Index of archived forum posts

Question:

ChilkatCert and smartcard

Jul 19 '12 at 12:47

I'm using ChilkatCert. Is there any way to specifically open the certificate store that's on a smartcard? (Our users are using an Omnikey cardreader with a smartcard).

Capicom was using "SMART_CARD_USER_STORE" for that.


Answer

I don't think it's possible, but it may not be necessary. I'll explain.

A digital certificate has an associated private key. The certificate itself (i.e. the X.509 cert) does not need to be protected. In fact, it would never make sense to protect the certificate because your counterparty needs to have it to verify signatures, or to encrypt messages sent to you (such that only the holder of the associated private key can decrypt). In other words, the certificate is something to be freely provided to your counterparties.

It is the associated private key that must be protected.
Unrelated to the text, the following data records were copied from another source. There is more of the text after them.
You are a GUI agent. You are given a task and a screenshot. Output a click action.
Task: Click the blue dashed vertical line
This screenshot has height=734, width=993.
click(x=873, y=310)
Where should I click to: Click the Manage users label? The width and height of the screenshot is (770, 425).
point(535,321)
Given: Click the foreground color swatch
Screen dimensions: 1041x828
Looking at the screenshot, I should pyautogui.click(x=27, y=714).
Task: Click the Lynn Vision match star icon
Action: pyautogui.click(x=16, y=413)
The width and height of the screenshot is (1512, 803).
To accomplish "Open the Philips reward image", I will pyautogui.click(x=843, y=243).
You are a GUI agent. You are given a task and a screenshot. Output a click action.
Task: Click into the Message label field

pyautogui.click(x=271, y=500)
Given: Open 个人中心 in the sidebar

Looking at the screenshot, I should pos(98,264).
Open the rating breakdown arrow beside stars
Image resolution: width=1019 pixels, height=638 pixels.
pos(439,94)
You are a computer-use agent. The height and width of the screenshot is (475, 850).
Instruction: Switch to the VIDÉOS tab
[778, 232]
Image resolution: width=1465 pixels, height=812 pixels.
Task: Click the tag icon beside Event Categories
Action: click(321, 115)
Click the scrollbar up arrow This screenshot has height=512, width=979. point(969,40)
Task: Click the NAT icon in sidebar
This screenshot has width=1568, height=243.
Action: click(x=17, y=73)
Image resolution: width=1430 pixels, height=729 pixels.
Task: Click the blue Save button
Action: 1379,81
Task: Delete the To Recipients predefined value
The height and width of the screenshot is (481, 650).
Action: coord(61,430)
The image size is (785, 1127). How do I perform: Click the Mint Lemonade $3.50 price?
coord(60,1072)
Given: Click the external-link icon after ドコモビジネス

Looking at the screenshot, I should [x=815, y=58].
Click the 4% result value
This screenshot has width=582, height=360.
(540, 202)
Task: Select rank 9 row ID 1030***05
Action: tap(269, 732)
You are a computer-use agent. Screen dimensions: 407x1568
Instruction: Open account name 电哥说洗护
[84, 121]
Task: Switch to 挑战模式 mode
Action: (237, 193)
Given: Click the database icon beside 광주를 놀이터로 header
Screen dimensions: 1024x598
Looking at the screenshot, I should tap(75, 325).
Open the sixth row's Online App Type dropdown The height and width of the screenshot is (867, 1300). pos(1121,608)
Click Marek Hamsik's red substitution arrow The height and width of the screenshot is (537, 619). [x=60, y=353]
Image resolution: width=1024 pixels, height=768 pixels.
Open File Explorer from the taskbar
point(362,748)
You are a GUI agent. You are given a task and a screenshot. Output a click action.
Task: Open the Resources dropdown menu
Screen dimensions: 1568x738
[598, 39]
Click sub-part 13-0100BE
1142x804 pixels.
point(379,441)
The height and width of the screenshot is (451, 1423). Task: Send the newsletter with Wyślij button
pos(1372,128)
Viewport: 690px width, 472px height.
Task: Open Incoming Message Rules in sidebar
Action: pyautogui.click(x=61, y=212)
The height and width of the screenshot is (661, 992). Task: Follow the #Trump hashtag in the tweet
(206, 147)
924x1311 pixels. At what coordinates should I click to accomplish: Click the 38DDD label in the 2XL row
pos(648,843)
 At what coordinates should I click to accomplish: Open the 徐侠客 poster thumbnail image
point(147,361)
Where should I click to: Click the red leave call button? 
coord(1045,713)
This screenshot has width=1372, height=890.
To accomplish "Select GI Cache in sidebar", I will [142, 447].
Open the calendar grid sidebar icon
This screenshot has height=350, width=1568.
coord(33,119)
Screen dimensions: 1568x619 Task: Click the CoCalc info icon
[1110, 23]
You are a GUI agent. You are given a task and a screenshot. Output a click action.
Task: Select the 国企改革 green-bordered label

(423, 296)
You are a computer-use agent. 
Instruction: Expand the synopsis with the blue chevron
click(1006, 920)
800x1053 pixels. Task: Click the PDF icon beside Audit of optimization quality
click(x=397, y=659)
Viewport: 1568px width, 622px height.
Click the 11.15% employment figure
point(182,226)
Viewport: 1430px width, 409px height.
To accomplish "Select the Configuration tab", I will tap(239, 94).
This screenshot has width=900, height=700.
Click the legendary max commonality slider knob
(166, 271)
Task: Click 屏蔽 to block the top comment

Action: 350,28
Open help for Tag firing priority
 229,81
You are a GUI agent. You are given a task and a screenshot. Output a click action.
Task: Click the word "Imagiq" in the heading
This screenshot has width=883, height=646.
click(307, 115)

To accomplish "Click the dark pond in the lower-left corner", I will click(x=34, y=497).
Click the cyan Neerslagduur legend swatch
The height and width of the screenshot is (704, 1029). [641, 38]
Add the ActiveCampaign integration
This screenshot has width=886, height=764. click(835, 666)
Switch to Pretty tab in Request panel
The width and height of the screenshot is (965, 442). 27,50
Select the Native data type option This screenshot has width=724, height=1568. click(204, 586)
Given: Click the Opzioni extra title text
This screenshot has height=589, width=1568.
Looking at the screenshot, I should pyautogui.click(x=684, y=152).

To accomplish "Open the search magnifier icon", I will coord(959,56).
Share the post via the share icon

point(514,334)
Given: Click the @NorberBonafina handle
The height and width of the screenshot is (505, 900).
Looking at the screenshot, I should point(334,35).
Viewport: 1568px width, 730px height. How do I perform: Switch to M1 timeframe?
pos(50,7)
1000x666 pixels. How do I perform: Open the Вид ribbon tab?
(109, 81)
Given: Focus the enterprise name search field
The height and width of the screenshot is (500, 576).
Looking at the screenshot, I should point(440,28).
For example, when a cert + private key is installed onto a Windows system (no smart card involved), the cert is installed to a registry-based certificate store, and the private key goes into something called the "protected store". The "protected store" is accessed by programs via Crypto API which internally uses DPAPI (http://msdn.microsoft.com/en-us/library/ms995355.aspx)

Most other systems that provide a PKI (public/private key infrastructure) have some sort of protected way of storing private keys, while the cert itself is unprotected. Java has KeyStores, PFX (PKCS #12) files are containers where the keys are stored in "shrouded" stores. Etc.

I would expect that it should be possible to extract the certificates (without private key) from the smart card. If so, then you can install the certificate-only (without private key) onto the Windows system such that it exists in the Current User registry-based certificate store. Once you do this, Chilkat should be able to automatically use the associated private key located on the smart card without any special coding.